### TASK DESCRIPTION
The records should be restated exactly from their first line through the line with "Informativa Legale (71, 2338)" in it.

### DATASET EXTRACT
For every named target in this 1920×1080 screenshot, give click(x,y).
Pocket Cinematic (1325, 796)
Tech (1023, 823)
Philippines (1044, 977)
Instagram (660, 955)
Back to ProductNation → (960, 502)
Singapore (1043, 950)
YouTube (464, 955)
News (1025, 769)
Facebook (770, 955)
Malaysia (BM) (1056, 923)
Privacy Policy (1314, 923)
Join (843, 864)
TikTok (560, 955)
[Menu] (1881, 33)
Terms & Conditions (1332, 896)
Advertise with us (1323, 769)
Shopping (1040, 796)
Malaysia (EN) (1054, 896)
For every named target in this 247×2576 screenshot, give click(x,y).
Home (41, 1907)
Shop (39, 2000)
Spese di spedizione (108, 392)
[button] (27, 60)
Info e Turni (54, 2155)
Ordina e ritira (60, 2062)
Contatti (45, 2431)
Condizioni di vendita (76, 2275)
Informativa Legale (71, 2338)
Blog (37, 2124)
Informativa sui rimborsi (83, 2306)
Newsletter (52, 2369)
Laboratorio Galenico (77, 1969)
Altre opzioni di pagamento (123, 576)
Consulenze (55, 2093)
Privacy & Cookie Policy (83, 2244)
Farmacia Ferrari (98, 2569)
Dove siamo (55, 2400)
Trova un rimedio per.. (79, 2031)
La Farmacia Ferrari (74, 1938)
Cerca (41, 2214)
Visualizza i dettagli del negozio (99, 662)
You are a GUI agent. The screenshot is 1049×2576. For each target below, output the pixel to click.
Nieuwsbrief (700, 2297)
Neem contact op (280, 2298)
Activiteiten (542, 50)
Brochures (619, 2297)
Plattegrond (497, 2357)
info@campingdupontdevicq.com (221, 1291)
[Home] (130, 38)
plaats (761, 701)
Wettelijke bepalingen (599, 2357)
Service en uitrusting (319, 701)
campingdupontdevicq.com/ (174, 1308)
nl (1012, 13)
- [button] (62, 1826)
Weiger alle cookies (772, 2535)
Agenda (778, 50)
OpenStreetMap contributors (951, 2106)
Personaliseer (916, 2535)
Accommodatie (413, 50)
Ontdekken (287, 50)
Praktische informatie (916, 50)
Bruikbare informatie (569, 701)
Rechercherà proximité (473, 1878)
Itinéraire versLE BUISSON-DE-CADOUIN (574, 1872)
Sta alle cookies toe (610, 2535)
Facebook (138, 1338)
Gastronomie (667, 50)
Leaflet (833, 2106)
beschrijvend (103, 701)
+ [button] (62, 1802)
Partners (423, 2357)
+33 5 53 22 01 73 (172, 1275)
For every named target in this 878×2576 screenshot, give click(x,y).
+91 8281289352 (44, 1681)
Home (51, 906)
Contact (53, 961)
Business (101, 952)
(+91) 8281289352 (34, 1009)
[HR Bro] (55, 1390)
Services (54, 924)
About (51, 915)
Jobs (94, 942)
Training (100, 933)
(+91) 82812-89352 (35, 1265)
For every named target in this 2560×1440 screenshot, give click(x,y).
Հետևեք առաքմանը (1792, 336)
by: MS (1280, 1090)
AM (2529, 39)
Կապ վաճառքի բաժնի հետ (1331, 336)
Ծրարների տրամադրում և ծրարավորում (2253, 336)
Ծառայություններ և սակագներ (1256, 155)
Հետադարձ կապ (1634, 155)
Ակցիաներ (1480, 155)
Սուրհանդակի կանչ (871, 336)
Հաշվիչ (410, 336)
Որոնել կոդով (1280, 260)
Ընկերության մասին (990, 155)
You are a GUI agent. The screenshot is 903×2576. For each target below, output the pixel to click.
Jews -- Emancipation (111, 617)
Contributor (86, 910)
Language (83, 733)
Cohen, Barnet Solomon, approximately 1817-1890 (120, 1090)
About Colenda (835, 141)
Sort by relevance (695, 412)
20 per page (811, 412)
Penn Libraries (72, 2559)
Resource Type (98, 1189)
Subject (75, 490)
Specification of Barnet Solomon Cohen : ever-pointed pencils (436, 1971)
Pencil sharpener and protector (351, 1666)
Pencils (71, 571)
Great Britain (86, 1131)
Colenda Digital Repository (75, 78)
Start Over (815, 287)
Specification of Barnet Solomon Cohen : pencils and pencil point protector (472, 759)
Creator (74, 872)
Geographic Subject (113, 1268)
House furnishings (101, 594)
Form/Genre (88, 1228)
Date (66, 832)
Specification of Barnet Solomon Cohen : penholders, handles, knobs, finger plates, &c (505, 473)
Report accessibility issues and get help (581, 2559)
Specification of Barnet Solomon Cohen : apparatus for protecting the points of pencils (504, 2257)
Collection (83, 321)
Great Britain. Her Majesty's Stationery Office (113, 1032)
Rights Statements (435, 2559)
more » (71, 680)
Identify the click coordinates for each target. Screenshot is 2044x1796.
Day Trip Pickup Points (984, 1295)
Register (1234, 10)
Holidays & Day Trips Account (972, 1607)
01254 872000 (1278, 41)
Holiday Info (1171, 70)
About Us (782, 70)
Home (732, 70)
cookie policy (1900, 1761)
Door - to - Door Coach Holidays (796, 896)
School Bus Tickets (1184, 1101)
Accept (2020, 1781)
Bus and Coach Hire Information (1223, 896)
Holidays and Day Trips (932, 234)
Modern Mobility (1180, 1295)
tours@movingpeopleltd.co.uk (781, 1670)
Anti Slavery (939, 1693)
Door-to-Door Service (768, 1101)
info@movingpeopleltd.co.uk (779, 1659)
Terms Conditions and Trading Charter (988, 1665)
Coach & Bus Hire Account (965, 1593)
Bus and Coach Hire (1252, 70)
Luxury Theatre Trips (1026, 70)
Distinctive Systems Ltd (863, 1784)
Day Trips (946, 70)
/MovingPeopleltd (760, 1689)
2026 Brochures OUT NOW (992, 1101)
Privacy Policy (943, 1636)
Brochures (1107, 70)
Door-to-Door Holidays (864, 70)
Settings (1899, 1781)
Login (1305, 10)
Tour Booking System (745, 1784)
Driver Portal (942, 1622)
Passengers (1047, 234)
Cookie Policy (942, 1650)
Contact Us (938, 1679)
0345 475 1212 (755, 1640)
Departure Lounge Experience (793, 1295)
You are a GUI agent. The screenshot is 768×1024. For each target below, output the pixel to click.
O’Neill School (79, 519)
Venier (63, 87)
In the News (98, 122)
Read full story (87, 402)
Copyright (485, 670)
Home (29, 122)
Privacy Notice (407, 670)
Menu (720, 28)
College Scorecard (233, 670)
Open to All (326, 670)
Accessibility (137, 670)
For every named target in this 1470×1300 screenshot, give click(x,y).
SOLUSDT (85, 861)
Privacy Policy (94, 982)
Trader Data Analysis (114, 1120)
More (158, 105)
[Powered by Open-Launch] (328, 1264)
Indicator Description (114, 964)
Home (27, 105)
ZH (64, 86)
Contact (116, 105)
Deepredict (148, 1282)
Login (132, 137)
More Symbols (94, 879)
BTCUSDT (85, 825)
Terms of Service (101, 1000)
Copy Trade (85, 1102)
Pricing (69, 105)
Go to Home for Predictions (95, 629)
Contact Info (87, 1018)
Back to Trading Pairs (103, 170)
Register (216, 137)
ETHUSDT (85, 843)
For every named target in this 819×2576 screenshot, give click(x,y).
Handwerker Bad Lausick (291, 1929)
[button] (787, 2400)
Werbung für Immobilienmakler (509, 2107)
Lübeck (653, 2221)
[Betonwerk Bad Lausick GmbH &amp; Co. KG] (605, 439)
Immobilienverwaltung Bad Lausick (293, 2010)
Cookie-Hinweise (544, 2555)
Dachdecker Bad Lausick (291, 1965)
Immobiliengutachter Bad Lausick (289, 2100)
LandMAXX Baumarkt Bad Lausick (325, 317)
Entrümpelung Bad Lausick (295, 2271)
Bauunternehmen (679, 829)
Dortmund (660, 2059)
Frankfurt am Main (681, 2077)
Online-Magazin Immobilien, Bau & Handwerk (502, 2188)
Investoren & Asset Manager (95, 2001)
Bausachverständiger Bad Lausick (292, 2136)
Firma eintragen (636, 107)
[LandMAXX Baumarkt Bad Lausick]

### WRITTEN RESPONSE
For every named target in this 1920×1080 screenshot, give click(x,y).
Pocket Cinematic (1325, 796)
Tech (1023, 823)
Philippines (1044, 977)
Instagram (660, 955)
Back to ProductNation → (960, 502)
Singapore (1043, 950)
YouTube (464, 955)
News (1025, 769)
Facebook (770, 955)
Malaysia (BM) (1056, 923)
Privacy Policy (1314, 923)
Join (843, 864)
TikTok (560, 955)
[Menu] (1881, 33)
Terms & Conditions (1332, 896)
Advertise with us (1323, 769)
Shopping (1040, 796)
Malaysia (EN) (1054, 896)
For every named target in this 247×2576 screenshot, give click(x,y).
Home (41, 1907)
Shop (39, 2000)
Spese di spedizione (108, 392)
[button] (27, 60)
Info e Turni (54, 2155)
Ordina e ritira (60, 2062)
Contatti (45, 2431)
Condizioni di vendita (76, 2275)
Informativa Legale (71, 2338)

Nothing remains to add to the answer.